Stored items:
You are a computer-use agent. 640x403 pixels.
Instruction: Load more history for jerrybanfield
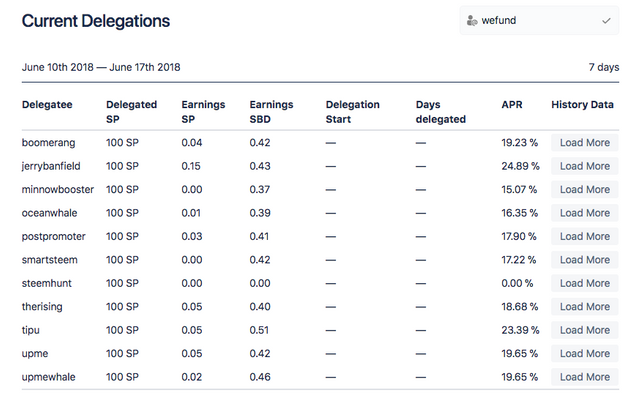tap(584, 166)
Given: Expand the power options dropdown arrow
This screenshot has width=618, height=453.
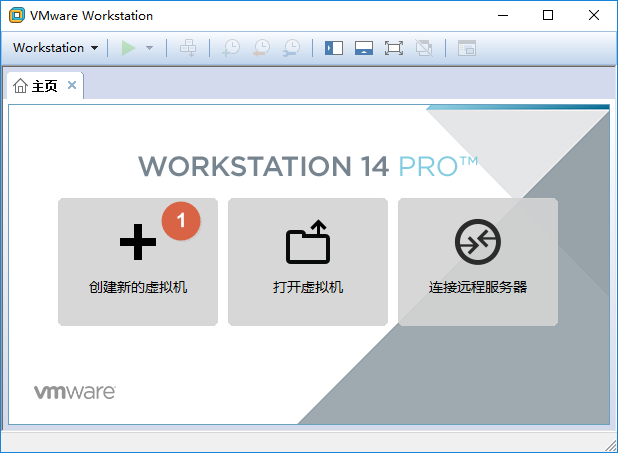Looking at the screenshot, I should tap(149, 48).
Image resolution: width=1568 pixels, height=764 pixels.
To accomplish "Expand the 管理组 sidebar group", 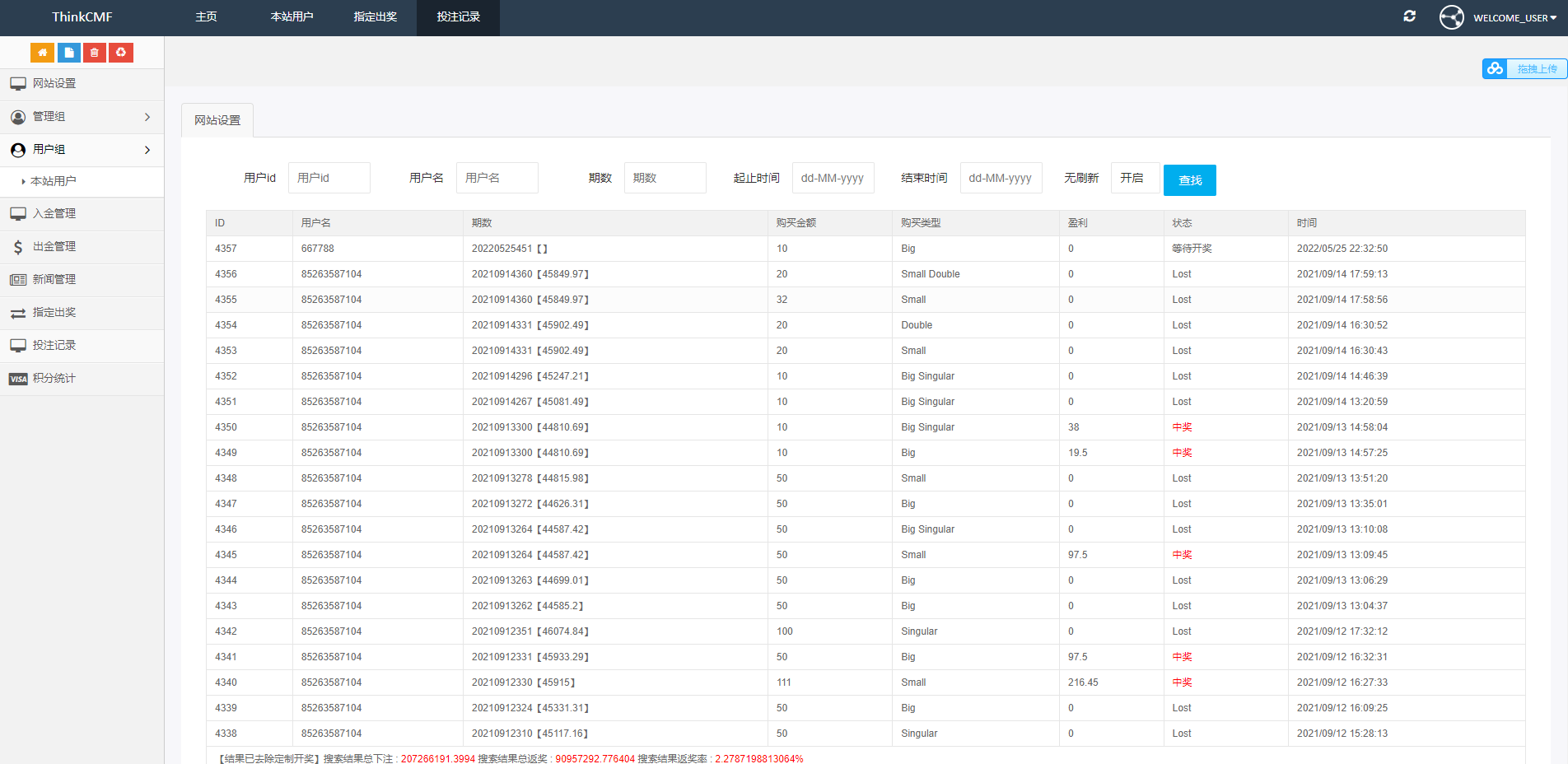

* Work required *
Start with the line that holds "This screenshot has width=618, height=453." and retype each line through the last one in the data, exactly and without pictures.

* Output for this task *
This screenshot has width=618, height=453.
Looking at the screenshot, I should tap(149, 48).
Image resolution: width=1568 pixels, height=764 pixels.
To accomplish "Expand the 管理组 sidebar group", 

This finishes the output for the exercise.